Invited panellists and their central questions:

Regan McDonald is a Public Health Research Officer leading on Ikon Gallery’s Creative Health programme in collaboration with Birmingham City Council Public Health. Through partnerships with Birmingham’s universities, libraries, health spaces and prisons, he is working to develop an evidence base for, and bring community-led research on arts and health, to the forefront of gallery practice. McDonald has recently co-curated  What are the Odds? Ikon Creative Health
Question: What does ‘good’ look like when curating an exhibition where art and health meet?
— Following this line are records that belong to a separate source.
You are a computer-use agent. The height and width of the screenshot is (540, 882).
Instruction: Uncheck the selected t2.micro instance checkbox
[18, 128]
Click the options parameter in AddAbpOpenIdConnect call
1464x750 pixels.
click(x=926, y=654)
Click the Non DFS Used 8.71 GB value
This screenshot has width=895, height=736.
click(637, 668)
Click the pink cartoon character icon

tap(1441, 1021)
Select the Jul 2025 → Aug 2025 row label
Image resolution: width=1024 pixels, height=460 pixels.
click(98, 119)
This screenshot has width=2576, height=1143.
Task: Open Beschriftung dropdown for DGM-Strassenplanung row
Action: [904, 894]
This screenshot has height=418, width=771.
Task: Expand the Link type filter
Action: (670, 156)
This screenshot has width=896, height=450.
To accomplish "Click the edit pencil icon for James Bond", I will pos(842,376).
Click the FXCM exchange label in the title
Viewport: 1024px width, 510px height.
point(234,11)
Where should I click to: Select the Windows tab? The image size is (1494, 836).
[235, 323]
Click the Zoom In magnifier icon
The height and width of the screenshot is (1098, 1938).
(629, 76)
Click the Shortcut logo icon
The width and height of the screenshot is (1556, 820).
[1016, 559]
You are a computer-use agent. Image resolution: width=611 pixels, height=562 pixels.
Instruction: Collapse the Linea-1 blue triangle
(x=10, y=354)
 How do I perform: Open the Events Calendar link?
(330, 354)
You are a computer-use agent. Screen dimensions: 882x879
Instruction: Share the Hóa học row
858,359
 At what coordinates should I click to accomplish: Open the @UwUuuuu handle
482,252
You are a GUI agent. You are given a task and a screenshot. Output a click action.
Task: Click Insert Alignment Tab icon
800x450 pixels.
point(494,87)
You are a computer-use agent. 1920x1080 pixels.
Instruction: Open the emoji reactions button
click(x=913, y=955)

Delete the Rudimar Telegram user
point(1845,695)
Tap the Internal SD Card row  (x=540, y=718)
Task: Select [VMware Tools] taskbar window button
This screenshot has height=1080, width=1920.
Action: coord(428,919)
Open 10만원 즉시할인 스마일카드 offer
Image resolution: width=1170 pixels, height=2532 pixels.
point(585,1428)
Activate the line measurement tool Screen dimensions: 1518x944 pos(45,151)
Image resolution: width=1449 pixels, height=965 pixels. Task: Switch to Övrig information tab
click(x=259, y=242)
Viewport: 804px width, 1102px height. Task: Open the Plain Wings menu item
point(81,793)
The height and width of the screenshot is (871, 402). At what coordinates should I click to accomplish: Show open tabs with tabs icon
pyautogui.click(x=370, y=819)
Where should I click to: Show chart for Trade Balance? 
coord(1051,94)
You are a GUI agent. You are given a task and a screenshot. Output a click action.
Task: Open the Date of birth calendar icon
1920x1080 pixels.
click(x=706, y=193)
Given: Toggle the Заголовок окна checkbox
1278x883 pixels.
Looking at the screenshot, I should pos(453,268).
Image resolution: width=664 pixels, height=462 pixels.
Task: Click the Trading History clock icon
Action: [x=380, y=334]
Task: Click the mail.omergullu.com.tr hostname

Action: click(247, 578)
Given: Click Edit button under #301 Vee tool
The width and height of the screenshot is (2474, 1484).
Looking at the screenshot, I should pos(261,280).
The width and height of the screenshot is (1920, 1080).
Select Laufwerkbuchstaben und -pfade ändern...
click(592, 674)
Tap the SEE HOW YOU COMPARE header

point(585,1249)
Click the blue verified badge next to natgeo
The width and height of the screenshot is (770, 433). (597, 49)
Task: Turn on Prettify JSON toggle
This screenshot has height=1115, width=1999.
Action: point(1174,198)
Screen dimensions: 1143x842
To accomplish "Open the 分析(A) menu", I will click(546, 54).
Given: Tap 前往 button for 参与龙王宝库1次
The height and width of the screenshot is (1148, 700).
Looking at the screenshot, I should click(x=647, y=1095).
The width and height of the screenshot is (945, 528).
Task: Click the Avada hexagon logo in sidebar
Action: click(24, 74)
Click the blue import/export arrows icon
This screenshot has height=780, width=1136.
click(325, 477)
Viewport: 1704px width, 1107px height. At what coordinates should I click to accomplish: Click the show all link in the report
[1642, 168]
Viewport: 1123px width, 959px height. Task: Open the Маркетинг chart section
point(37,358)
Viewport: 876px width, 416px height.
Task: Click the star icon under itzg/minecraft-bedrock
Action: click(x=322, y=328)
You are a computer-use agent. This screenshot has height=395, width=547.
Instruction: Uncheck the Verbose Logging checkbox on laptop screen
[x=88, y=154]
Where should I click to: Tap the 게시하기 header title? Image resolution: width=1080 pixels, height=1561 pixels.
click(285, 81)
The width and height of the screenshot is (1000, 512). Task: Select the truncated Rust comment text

Jaskrit Dhaliwal-Boora is a visual artist with a socially engaged practice, working with communities on global issues. She is interested in celebrating underrepresented stories while examining visual representations of gender, ethnicity and place. Her practice highlights how creativity can positively impact health and wellbeing, as seen in Fractured Landscapes and how we heal,  her current exhibition at The New Art Gallery Walsall.

Question: How can the intersections of nature, creativity, and recovery help us heal from trauma?

Dr. Pamela Whitaker is a researcher and lecturer in Art Psychotherapy at Belfast School of Art. She specialises in creative and cultural health, ecologies of care and promoting environmental assets for health promotion. 

Question: How does public practice art therapy inform creative health?

Stephen Stapleton launched Healing Arts in 2020 in collaboration with the World Health Organization to support an art-world response to the pandemic; and in 2023, co-founded the Jameel Arts & Health Lab, to measurably improve health and wellbeing through the arts at a global scale. He is interested in an artist-led model which bridges cultures as well as promoting healing , empowering artists to bring their ideas from the edge of society to its centre. 

Question: Why include health and wellbeing as a pillar of 21st century arts education?

Jason Bruges is a multidisciplinary artist and designer, based In London. Since 2021, he has been Visiting Professor to Birmingham School of Arts. His studio creates interactive, technology driven artworks for the built environment including transport and healthcare settings, amongst others. Using a mixed-media palette, his artworks bring a sense of wonder and curiosity to the everyday experience, with a focus on restoring calm and wellbeing in urban spaces. 

Question: How can we create a sense of wonder and awe in healthcare settings to help reduce anxiety and promote healing?